Sometimes, a major electoral victory is a sign of a movement in retreat and a crumbling consensus. Take California’s gay marriage ban in 2008, at the time seen as a major defeat for gay rights advocates. But the victory of Prop 8 hid the underlying shift: the very fact that gay rights, unthinkable even a few years prior, was a polarized electoral issue showed that anti-gay rights forces were losing in the long term. The same is true here and now, about Israel and Palestine.
The fundamentals of this race were poor for the left. New York’s suburban 16th congressional district would never be a progressive target in a vacuum, containing some of the nation’s wealthiest communities. Redistricting cleaved many of the working-class communities of color that powered Bowman’s 2020 primary win, and even that was in large part due to incumbent Eliot Engel’s chronic absenteeism from the district. Beyond that, Bowman had several compounding low-level mistakes and scandals that could easily be hammered home to voters, like pulling the fire alarm at the Capitol or his controversial hip-hop lyrics. Beyond that, Latimer is a popular politician who has represented most of the district’s voters for years. Add in more money than any group has ever spent on a congressional primary by an enormous margin, and you have the conditions for a win.
But the fact that this win, and this amount of spending, was even necessary should give advocates of Israel serious pause. The election represents Aipac’s attempt to rebuild a dam that has already broken.

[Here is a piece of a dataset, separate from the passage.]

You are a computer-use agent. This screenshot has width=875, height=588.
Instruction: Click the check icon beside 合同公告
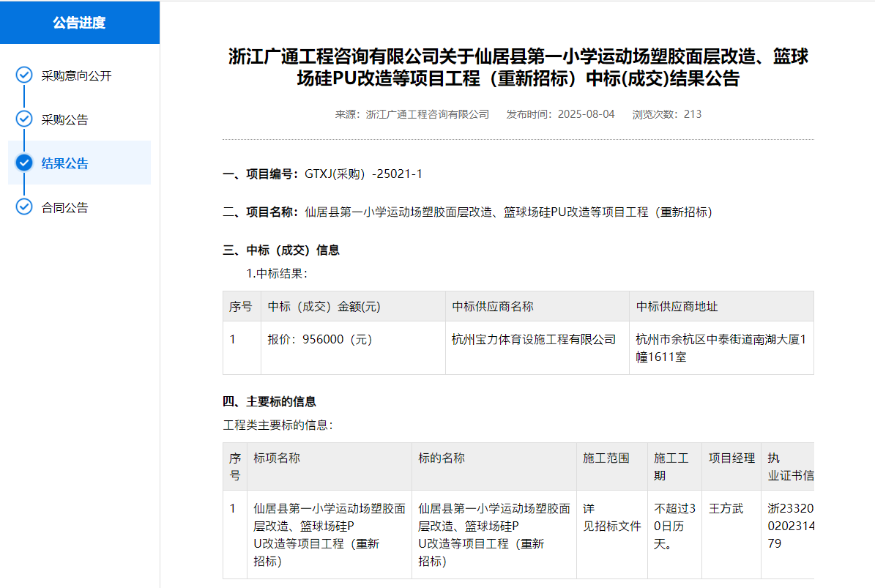click(24, 207)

The water is out.
The linchpin of their strategy for decades was to make support for Israel a third rail. By successfully building up universal support for Israel beyond the divides of partisan politics, Aipac and Israel’s other supporters in the US were able to successfully create a political culture with hard boundaries on the limits of acceptable speech. In the halls of Congress, discourse around Israel fell within these limits, represented by liberal groups like J Street, where a degree of sympathy for Palestinian people and criticism of rightwing figures of the Israeli state were acceptable for progressive Democrats, but questioning the basic logic undergirding the status quo was outside the bounds of permissible speech, and met with moral opprobrium.
This universal consensus undergirded Aipac’s strategy in the US for decades. That is no longer the case. Before 2018, zero members of Congress could plausibly be considered actively pro-Palestine, and that didn’t seem like it would change. But the dam burst, and starting with the elections of Alexandria Ocasio-Cortez, Ilhan Omar, and, in particular, Rashida Tlaib, there were for the first time critics of Israel that brought a perspective outside of the established consensus, and to the left of J Street. While once a fringe position, support for Palestine and criticism of Israel is now mainstream among the American public. It will continue to exist in Congress, no matter how much money is spent. There are now millions of Americans who have heard this perspective and agree with it. The era of complete Aipac consensus is over for good.
While Aipac and their allies, or any political group with $20m to spend on a single congressional primary, can eliminate nearly any adversary, this is not a sustainable strategy. While this level of financial power may deter many politicians from challenging them in the near future, Israel is now a polarizing, partisan issue. The collapse of previous bipartisan consensus and discursive limits is a catastrophe for Israel’s position in the US in the long term. Aipac did not spend directly on elections until 2021. They didn’t need to. Transitioning from an untouchable position to a fiercely polarized one that necessitates massive, unprecedented spending should be a cause for concern for Aipac. Israel and Palestine are now, for the first time, a live issue in American politics.
Make no mistake, Latimer’s win is big for Aipac and the conservative wing of the Democratic party and harmful for efforts at a ceasefire in Gaza. But the very fact that Aipac has to spend $100m on Democratic primaries in a vain attempt to silence their critics is a sea change from the last few decades of American politics. Most of their hitlist is still around. This win was, ultimately, a successful rearguard action for the Israel lobby. Having prominent advocates for Palestine and pro-Palestine speech move toward public acceptability in the US is a crisis for Israel, which is why their partisans are spending so much money to stop it. There will be many more battles to come.